O cenário nos ambientes industriais revela que as ofensivas se dividem de forma equilibrada entre campanhas persistentes e a infeção por software malicioso. Esta distribuição sugere que as linhas de produção e fábricas atraem diversos perfis de atacantes em vez de um único grupo específico. No campo das empresas ligadas à tecnologia, a agressividade atinge níveis superiores, com uma vasta percentagem dos incidentes a terem origem em ações conduzidas diretamente por humanos, explorando as relações de confiança das cadeias de abastecimento de software e hardware.

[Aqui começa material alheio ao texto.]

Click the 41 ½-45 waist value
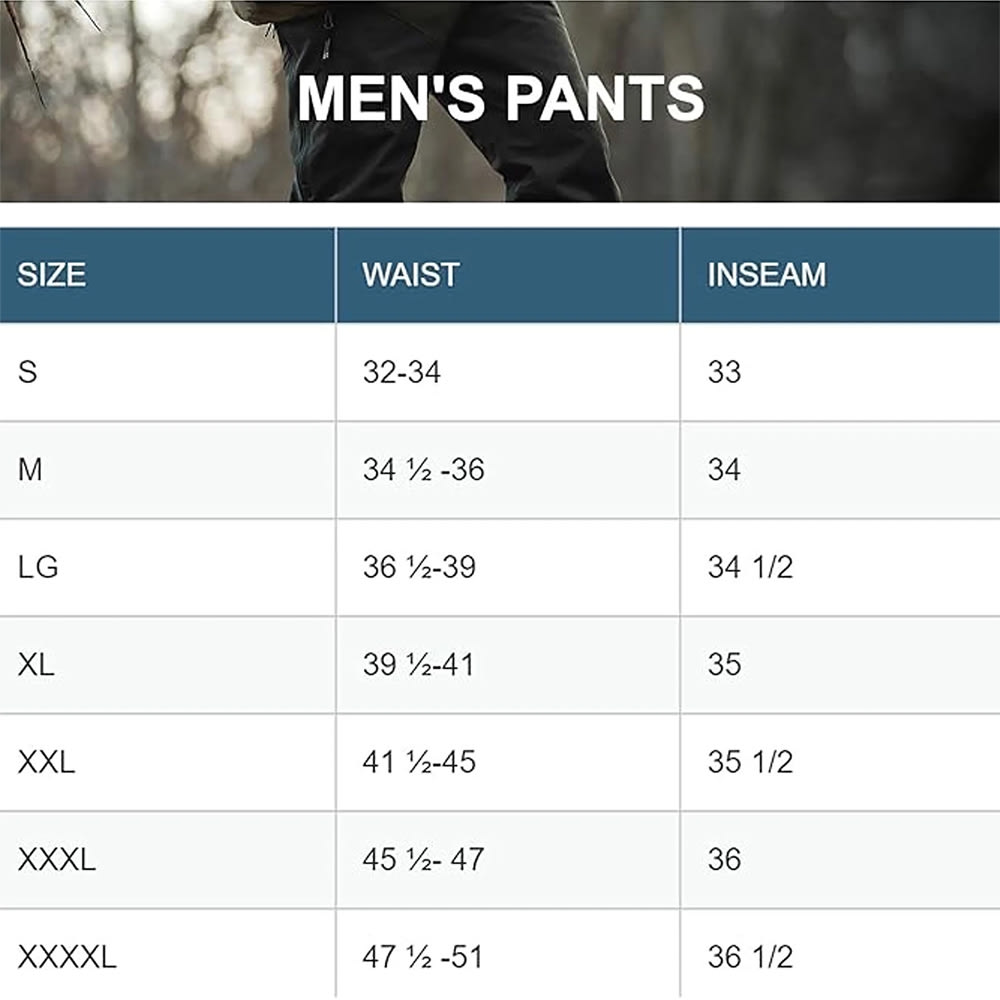The image size is (1000, 1000). tap(419, 762)
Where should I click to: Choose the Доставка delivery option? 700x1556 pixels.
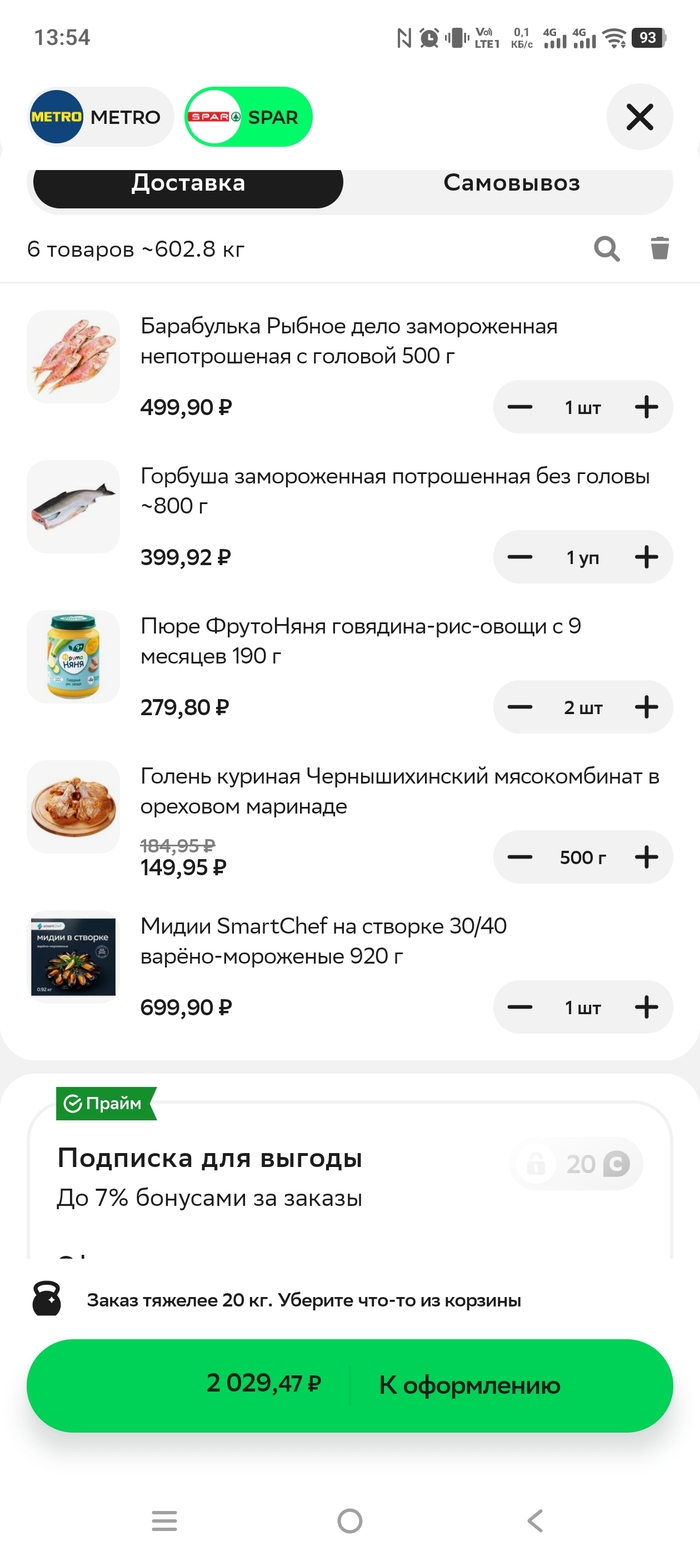(x=188, y=184)
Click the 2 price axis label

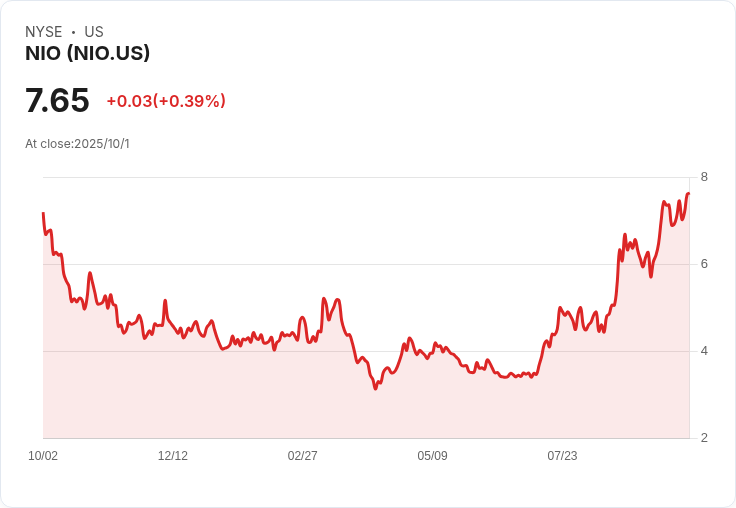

Em sentido inverso, as instituições financeiras destacam-se agora pela maturidade das suas estratégias defensivas. O abandono dos três primeiros lugares da tabela de alvos deve-se à adoção de avaliações constantes e exercícios regulares de simulação. Sergey Soldatov, responsável de operações de segurança na entidade investigadora, sublinha que os dados de 2025 confirmam que os ataques não são meros atos de oportunidade, mas sim operações focadas no valor estratégico das informações globais. A recomendação central passa por assumir a inevitabilidade das invasões, implementando sistemas de deteção precoce e respostas automatizadas para minimizar ao máximo o tempo de exposição das redes empresariais.